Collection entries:

--

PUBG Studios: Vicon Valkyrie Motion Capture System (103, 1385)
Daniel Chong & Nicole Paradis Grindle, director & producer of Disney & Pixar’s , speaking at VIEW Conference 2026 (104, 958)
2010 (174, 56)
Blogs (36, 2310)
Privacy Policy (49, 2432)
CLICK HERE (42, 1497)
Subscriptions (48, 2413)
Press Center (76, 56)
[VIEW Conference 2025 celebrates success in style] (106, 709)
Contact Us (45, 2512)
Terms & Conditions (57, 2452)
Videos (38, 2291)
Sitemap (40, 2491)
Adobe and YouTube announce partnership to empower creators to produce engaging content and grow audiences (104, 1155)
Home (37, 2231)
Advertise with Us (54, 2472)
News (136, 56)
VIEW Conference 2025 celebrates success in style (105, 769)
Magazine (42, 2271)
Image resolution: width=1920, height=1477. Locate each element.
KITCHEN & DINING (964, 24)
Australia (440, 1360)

--

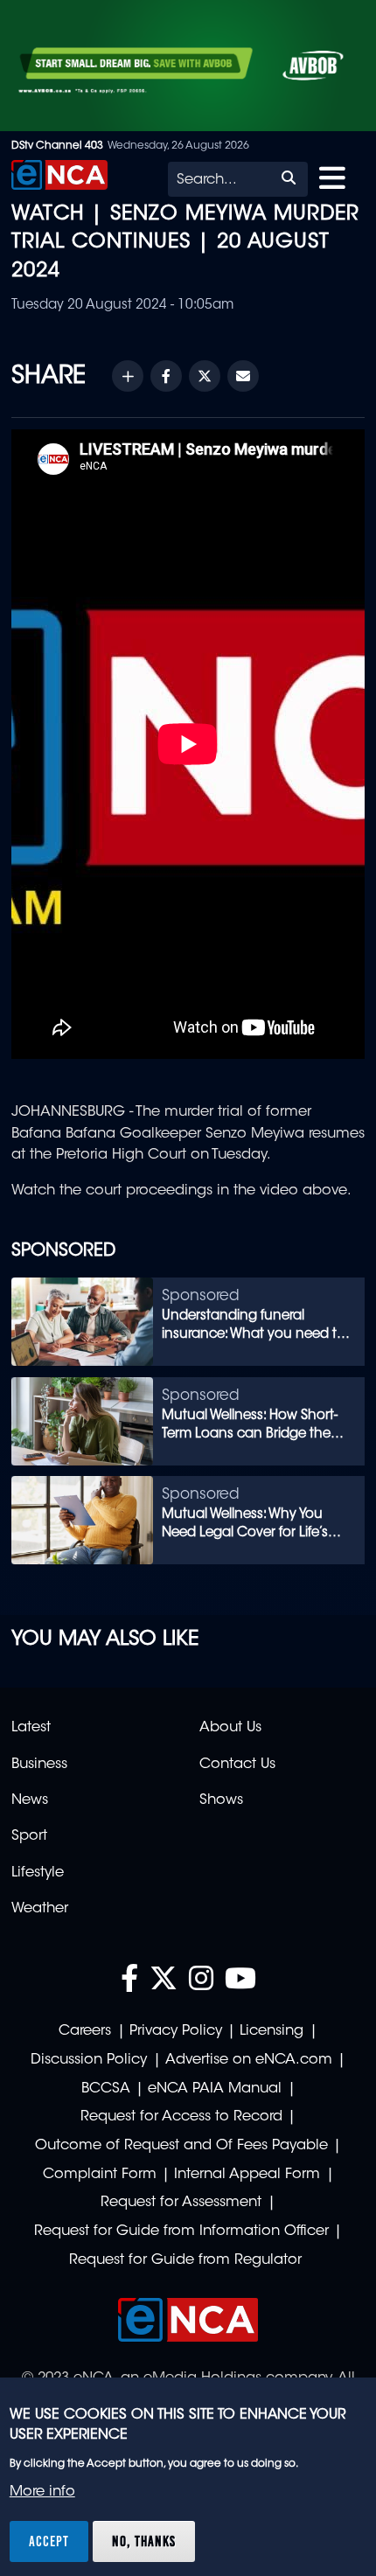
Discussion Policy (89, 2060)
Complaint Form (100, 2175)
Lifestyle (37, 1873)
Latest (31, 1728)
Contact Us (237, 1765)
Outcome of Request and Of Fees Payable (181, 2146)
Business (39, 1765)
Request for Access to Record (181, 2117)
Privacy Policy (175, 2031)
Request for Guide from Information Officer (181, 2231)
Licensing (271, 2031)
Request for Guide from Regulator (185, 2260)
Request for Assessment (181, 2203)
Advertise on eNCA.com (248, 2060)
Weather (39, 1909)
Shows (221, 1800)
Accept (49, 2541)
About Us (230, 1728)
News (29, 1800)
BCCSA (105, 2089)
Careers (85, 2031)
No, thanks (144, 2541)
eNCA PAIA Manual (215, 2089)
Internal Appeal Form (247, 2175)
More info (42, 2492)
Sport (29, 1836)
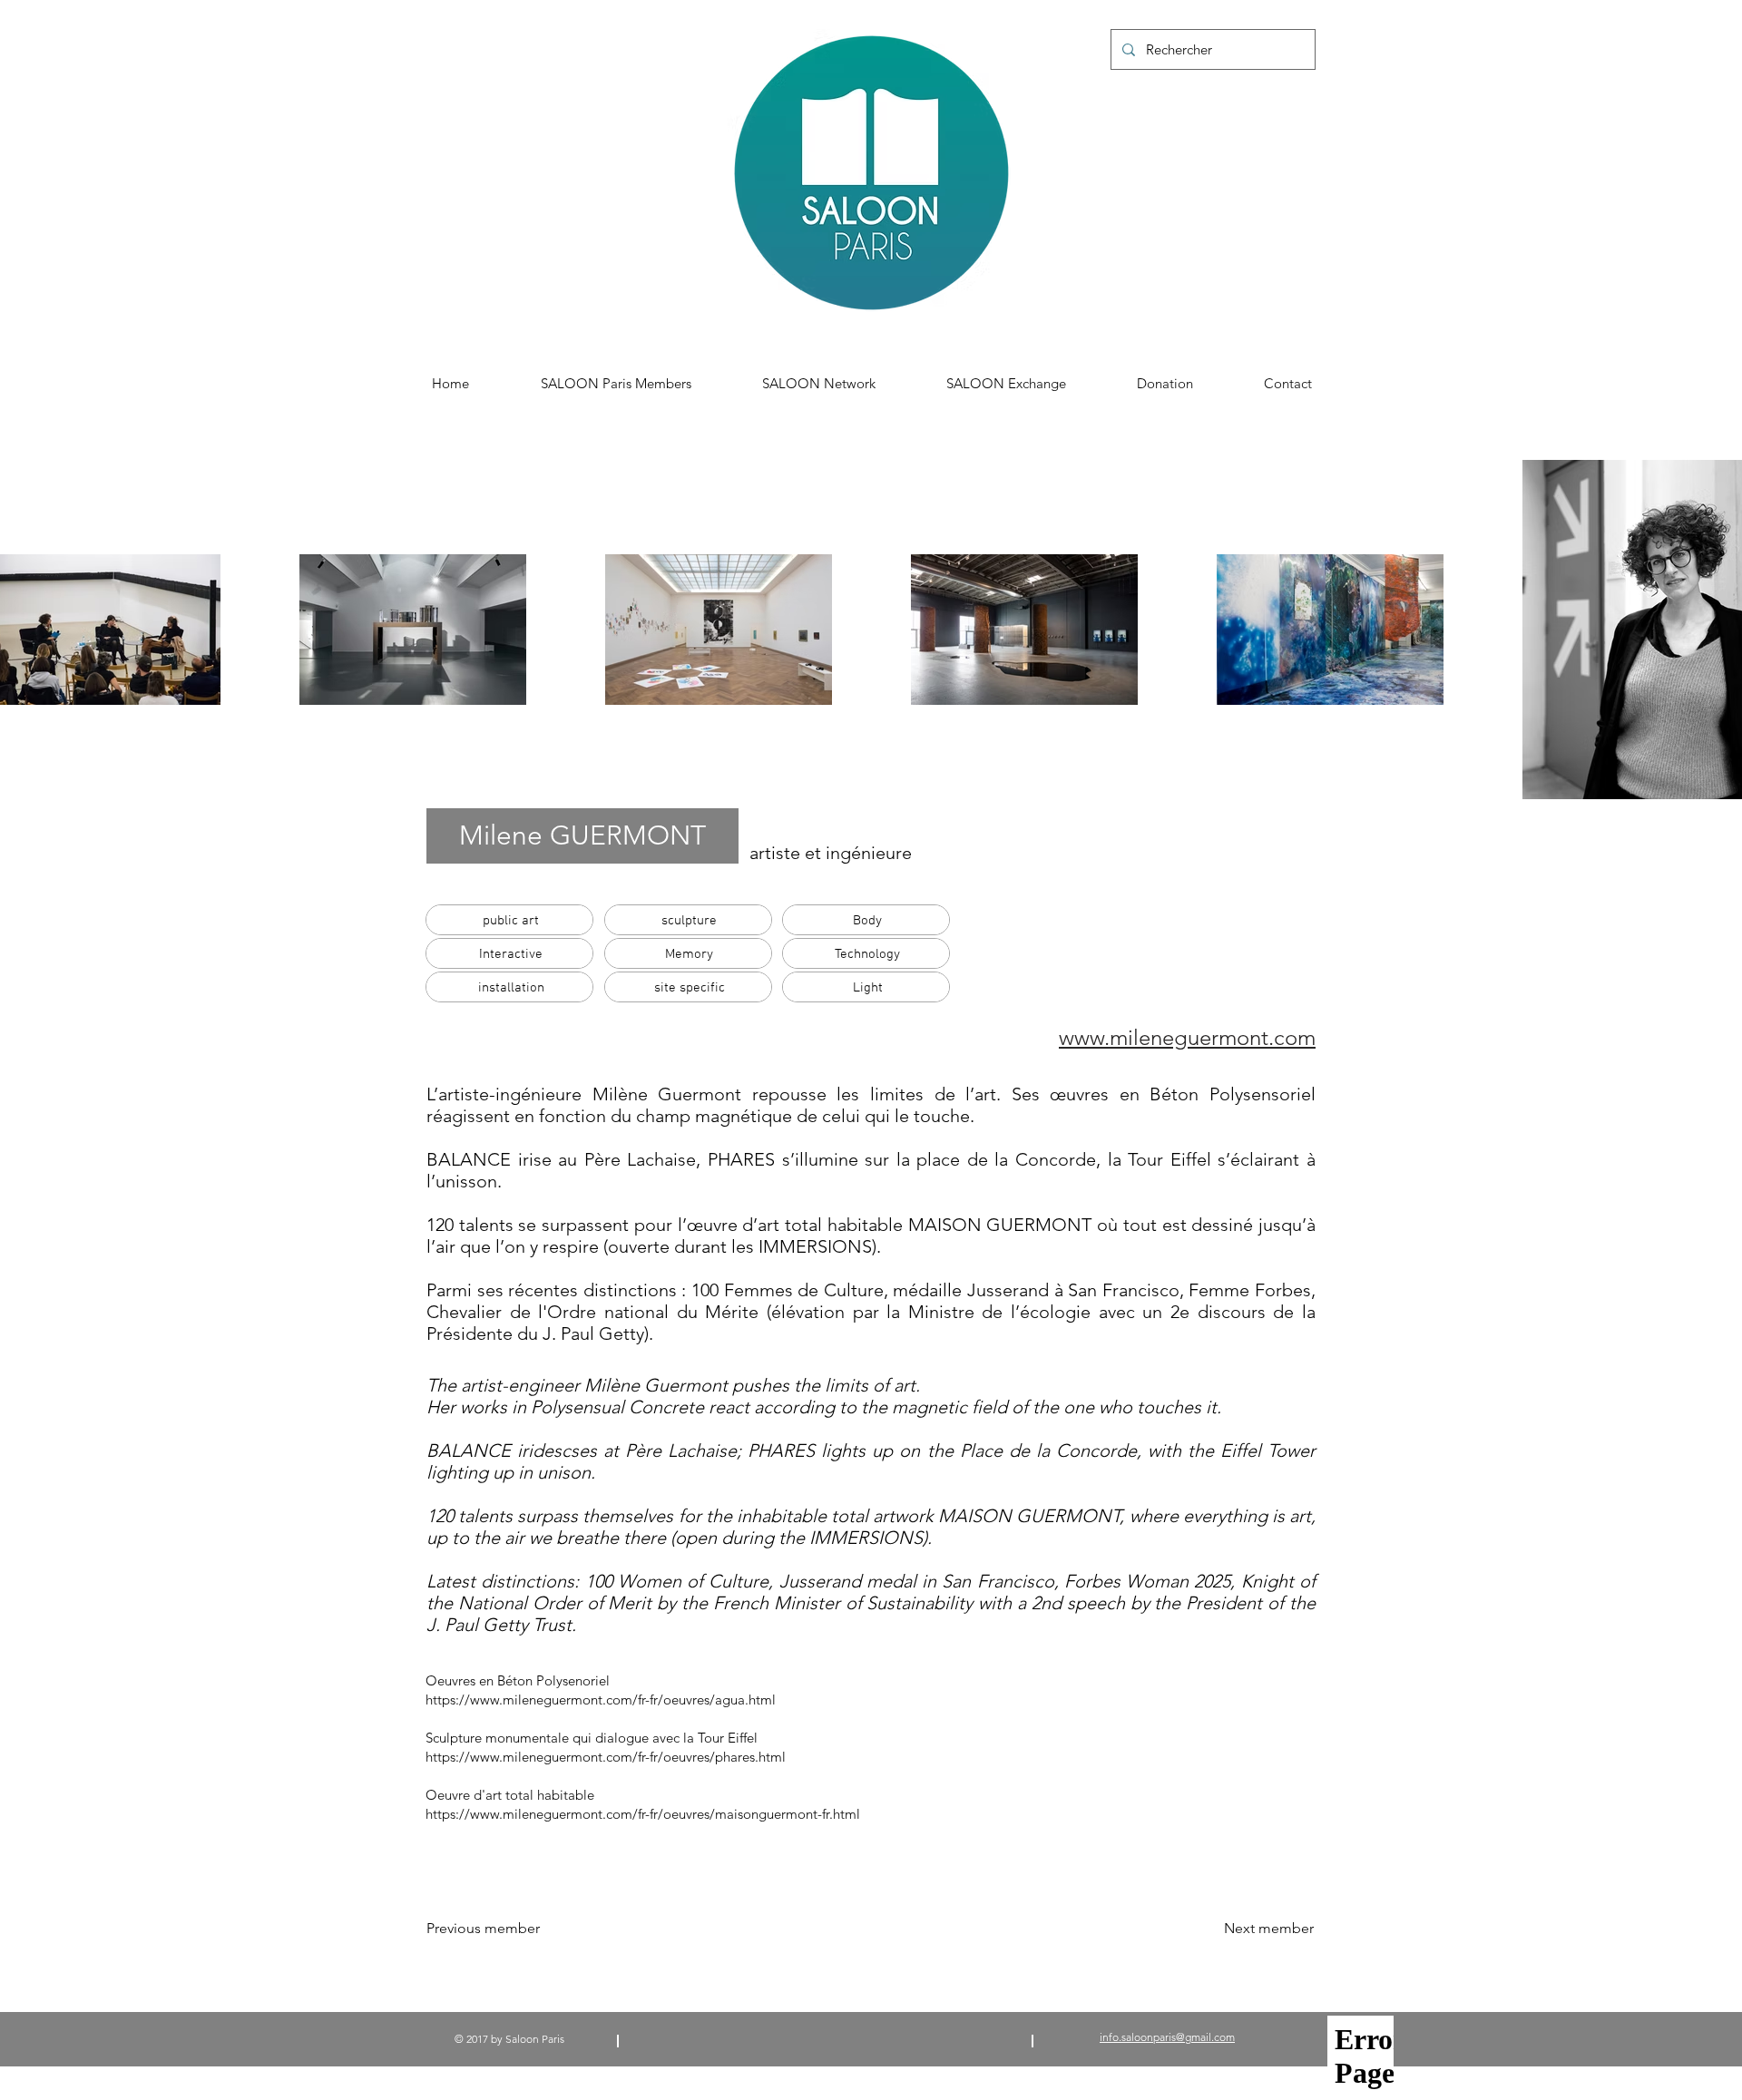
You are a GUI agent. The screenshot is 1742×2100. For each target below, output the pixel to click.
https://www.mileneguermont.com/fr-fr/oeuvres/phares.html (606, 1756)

--

WORK INSTRUCTIONS:
Using only the entries above, output the line with "Contact Us (45, 2512)", the line with "Australia (440, 1360)", and all lines between them, exactly as they stand.

RESPONSE:
Contact Us (45, 2512)
Terms & Conditions (57, 2452)
Videos (38, 2291)
Sitemap (40, 2491)
Adobe and YouTube announce partnership to empower creators to produce engaging content and grow audiences (104, 1155)
Home (37, 2231)
Advertise with Us (54, 2472)
News (136, 56)
VIEW Conference 2025 celebrates success in style (105, 769)
Magazine (42, 2271)
Image resolution: width=1920, height=1477. Locate each element.
KITCHEN & DINING (964, 24)
Australia (440, 1360)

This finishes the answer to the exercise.